Mi sentivo nuda e ferita, battuta da piogge pungenti come spine, conficcata in terre desolate nelle quali non volevo affondare. 
C'erano radici prive di linfa e rami secchi da cui la vita defluiva senza possibilità di arrestarla.
Io c'ero, subivo e guardavo impotente ciò che mi stavano facendo gli spettri delle mie negazioni. 
E maschere, sempre: di argilla, di legno, di metallo per le battaglie più dure, si frantumavano, si sfasciavano in schegge, vi si incidevano profonde fratture, ma ce n'erano altre pronte per non mostrare mai un volto che io stessa non potevo più identificare.
Stavo bene, ero perfetta sul palcoscenico del grande teatro, bastava non guardare l'angoscia negli occhi, la curiosità disperata che vi era riflessa, la muta richiesta di aiuto che baluginava ad ogni incontro che speravo speciale.
Stavo bene, indossavo con stile i costumi di scena, attrice di consumato talento, saggia e misurata. 
Le piccole sbavature erano intese come vezzi di interpretazione ma già, per taluni, parevano inaccettabili deragliamenti.
Ma io odiavo i miei ruoli, mi corrodevano come ruggine.
Le tempeste e le lunghe notti di gelo boreale le affrontavo sola e coperta di stracci, violata nella carne viva, procedendo sulle braci, nel fango, nei guadi melmosi, in aride steppe.
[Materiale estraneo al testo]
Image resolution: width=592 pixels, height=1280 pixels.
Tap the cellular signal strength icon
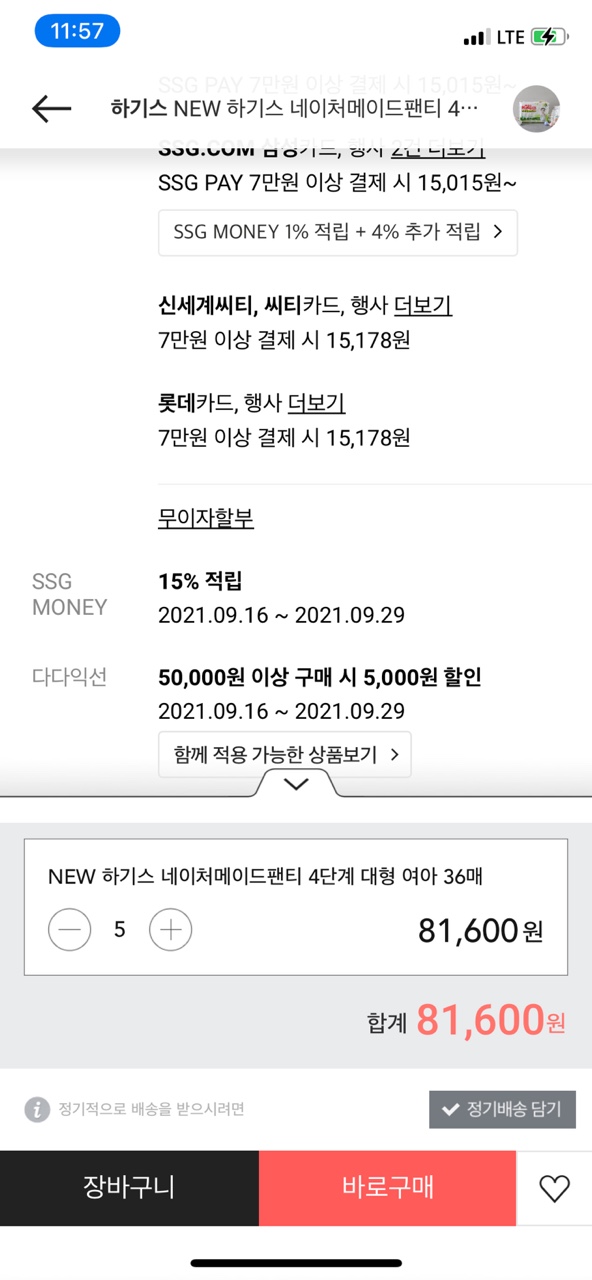476,38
Quale aurora mi abbia spinta ad uscirne non lo so.
Ho camminato a lungo sul ciglio oltre il quale c'è l'abisso, la consegna irreversibile all'inferno, la perdita, il dolore distillato e sublimato. 
Non ho fatto il passo fatale, ho solo provato la vertigine della caduta, ho resistito all'attrazione magnetica del vuoto.
Poi ho visto riflessi di luce, compreso i colori, desiderato volare in alto, molto in alto, così lontana da non sentire altro che rarefatto silenzio.

E' così che sono tornata viva e diventata pazza.